Issue 434 | Correspondence | The Sun Magazine

Correspondence

I loved Sheryl St. Germain’s essay “A Country Where You Once Lived” [January 2012], a sensitive and sometimes humorous description of getting older and losing our desire for and physical ability to have sex. I was beginning to think I was the only sixty-year-old woman who was experiencing this! I even read excerpts aloud to my husband, who has lovingly and patiently dealt with this challenge to our marriage. When we were younger, we just assumed sex would always be ours to enjoy. I’m lucky to have a wonderful husband who remembers those times with me.

Kathy Hutsell Kansas City, Missouri

Sheryl St. Germain courageously gives voice to sexual-health concerns shared by many postmenopausal women in a culture that wants us all to be sexually active until we die. Could it be that erectile dysfunction in men and vaginal atrophy in women are entirely normal aspects of aging rather than disorders requiring treatment? Nature could very well be redirecting our attention in the last third of life, encouraging us to notice and wonder at the many small things we’ve overlooked.

**Information provided:**
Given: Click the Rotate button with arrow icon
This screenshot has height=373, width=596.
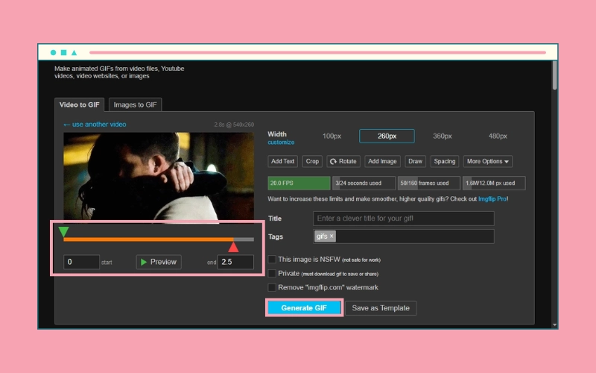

**Work to complete:**
a - In the Sun Magazine correspondence page, rewrite the passage starting with "Kathy Hutsell Kansas" and going on through "things we’ve overlooked.", substituting "the later years" for "the last third of life".
b - Extend the Sun Magazine correspondence page past its final sentence.

**Numbered responses:**
a -
Kathy Hutsell Kansas City, Missouri

Sheryl St. Germain courageously gives voice to sexual-health concerns shared by many postmenopausal women in a culture that wants us all to be sexually active until we die. Could it be that erectile dysfunction in men and vaginal atrophy in women are entirely normal aspects of aging rather than disorders requiring treatment? Nature could very well be redirecting our attention in the later years, encouraging us to notice and wonder at the many small things we’ve overlooked.

b -
Ann Kuhn Newberry, Michigan

Reading Sheryl St. Germain’s moving and honest piece about sex in older age, I kept thinking: She’s got the wrong doctor. Yes, women become drier and men’s erections less reliable. Yes, the libido calms down and can even seem dormant. All of that is natural. But bleeding after intercourse can be caused by skin conditions that, left untreated, have more serious effects, and burning pain during intercourse is often a muscular condition called “vaginismus” that can be treated successfully through physical therapy. I encourage St. Germain and any woman having these symptoms to find a doctor who doesn’t automatically think they are experiencing the inevitable side effects of aging. There are dermatologists and physical therapists who specialize in women’s issues. It’s not about staying young forever. It’s not even about sex. It’s about good health.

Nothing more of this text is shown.